Uxmal’s revamped light and sound show kicked off last night with plenty of fanfare. Photo: Courtesy

Uxmal’s new and improved light and sound show uses video mapping technology and intriguing narratives to bring the ancient city back to life.

Friday night’s debut of the upgraded show was attended by dignitaries including the secretary-general of the World Tourism Association, Zurab Pololikashvili, and INAH Director Diego Prieto Hernández.

Yucatán Gov. Mauricio Vila Dosal expressed his enjoyment of Uxmal’s upgraded light and sound show and expressed confidence that it would boost the state’s profile as a world-class destination. Photo: Courtesy

Images projected on the Uxmal’s ancient structures include representations of Kukulkán — the divine feathered serpent — and the rain god Chaac.

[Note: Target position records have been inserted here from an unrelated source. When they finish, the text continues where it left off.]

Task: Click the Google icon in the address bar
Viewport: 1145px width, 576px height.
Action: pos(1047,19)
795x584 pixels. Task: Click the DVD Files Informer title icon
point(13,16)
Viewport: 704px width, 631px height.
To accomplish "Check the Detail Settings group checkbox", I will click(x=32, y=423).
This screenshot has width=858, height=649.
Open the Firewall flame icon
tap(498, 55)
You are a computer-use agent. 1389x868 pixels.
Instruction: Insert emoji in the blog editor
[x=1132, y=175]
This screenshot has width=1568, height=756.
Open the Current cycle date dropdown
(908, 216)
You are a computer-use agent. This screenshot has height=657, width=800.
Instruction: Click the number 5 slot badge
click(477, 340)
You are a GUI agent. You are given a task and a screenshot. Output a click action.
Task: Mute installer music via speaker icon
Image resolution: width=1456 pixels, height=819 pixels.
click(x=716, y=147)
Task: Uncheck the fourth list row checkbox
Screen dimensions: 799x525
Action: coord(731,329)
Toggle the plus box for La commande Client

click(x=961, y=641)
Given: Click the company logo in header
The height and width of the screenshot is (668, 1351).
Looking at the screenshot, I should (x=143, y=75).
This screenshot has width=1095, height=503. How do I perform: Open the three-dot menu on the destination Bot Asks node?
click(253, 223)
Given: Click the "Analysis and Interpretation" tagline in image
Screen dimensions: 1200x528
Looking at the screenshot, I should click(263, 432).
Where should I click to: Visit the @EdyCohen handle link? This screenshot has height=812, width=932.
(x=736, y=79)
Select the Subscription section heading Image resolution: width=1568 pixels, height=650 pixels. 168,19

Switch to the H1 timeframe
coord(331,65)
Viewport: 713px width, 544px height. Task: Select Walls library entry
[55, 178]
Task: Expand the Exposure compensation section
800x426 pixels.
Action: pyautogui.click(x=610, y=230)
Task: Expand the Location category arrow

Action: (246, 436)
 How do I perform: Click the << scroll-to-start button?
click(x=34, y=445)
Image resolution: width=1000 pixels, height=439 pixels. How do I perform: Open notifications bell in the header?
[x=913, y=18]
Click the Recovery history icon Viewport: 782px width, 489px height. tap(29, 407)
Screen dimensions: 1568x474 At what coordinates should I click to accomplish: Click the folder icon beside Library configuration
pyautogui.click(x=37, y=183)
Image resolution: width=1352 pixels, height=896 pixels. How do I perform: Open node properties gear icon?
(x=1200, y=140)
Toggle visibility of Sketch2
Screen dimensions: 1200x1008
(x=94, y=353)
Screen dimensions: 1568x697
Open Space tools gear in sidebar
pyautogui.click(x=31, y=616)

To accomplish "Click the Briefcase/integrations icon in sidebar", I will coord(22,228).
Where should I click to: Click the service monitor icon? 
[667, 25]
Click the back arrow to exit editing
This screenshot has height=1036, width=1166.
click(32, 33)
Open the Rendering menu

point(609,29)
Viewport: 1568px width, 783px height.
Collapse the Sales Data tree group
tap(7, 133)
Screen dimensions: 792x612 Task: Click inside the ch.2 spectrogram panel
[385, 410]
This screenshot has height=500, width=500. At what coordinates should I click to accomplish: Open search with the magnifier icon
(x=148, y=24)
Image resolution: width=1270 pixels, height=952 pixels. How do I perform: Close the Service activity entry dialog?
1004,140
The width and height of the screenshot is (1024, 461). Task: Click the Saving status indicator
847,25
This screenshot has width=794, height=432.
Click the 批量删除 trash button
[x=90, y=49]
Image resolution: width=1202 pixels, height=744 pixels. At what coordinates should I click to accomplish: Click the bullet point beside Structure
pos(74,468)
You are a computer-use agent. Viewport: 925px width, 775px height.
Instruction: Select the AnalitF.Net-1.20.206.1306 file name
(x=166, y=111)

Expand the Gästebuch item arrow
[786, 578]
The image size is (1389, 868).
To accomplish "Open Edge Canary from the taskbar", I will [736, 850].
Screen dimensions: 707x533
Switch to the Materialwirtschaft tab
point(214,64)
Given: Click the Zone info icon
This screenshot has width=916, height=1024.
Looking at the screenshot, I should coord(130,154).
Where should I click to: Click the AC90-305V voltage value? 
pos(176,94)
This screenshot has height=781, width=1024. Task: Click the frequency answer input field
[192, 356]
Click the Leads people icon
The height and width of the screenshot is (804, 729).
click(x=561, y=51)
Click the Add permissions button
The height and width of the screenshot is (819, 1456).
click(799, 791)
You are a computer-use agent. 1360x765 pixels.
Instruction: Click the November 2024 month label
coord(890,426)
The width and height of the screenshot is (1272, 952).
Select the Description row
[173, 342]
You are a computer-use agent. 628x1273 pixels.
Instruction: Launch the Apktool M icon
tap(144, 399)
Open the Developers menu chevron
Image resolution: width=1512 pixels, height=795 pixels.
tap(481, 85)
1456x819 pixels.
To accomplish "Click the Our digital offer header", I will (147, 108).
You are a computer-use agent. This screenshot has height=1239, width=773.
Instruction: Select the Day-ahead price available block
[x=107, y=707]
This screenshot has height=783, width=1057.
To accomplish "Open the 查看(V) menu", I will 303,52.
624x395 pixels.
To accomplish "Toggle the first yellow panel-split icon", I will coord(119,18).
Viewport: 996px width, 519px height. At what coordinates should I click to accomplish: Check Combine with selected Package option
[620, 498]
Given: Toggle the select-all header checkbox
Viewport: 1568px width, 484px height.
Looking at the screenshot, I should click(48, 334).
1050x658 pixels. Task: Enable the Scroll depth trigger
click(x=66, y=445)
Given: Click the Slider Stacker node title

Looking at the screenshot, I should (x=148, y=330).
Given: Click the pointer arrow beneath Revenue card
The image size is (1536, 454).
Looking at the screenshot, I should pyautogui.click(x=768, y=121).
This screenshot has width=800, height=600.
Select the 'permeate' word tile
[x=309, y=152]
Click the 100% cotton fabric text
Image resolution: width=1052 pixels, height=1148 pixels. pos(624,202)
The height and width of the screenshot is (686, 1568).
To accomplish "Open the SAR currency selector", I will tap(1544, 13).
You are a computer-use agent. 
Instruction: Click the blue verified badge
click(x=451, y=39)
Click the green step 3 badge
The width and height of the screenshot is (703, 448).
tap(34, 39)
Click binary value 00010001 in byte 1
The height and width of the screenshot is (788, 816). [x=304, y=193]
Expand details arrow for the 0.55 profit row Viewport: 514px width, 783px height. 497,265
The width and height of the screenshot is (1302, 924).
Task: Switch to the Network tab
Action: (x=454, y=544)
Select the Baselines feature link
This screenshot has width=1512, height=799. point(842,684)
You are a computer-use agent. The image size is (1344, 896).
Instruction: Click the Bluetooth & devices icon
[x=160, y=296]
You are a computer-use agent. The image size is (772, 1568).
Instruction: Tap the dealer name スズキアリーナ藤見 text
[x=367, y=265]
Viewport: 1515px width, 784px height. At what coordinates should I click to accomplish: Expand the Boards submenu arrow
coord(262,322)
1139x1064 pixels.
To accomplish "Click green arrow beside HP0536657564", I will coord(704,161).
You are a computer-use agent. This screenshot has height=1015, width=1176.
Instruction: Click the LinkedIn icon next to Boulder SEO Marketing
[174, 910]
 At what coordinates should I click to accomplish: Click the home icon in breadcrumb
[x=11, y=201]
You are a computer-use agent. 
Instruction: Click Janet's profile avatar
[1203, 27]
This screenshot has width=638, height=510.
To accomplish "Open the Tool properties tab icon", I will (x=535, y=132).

The light and sound show at Uxmal dates back to 1975 when it was inaugurated in the presence of Queen Elizabeth II. Since then, the spectacle has received several improvements and upgrades. 

Earlier: Ancient monuments in Teotihuacan endangered by illegal construction

Likely founded sometime between the 5th and 7th century CE, Uxmal is the second most visited archaeological site in Yucatán, after Chichén Itzá

The ancient city is renowned for its distinctive Puuc architecture,  beautiful plazas, and intricate stone and mosaic designs. 

Video mapping lights up the ancient facade up the complex known as the Nunery, in Uxmal. Photo: Courtesy

The name of Uxmal derives from two Mayan words: ux, which means three; and mal, to build. Therefore, we refer to Uxmal as the thrice-built city.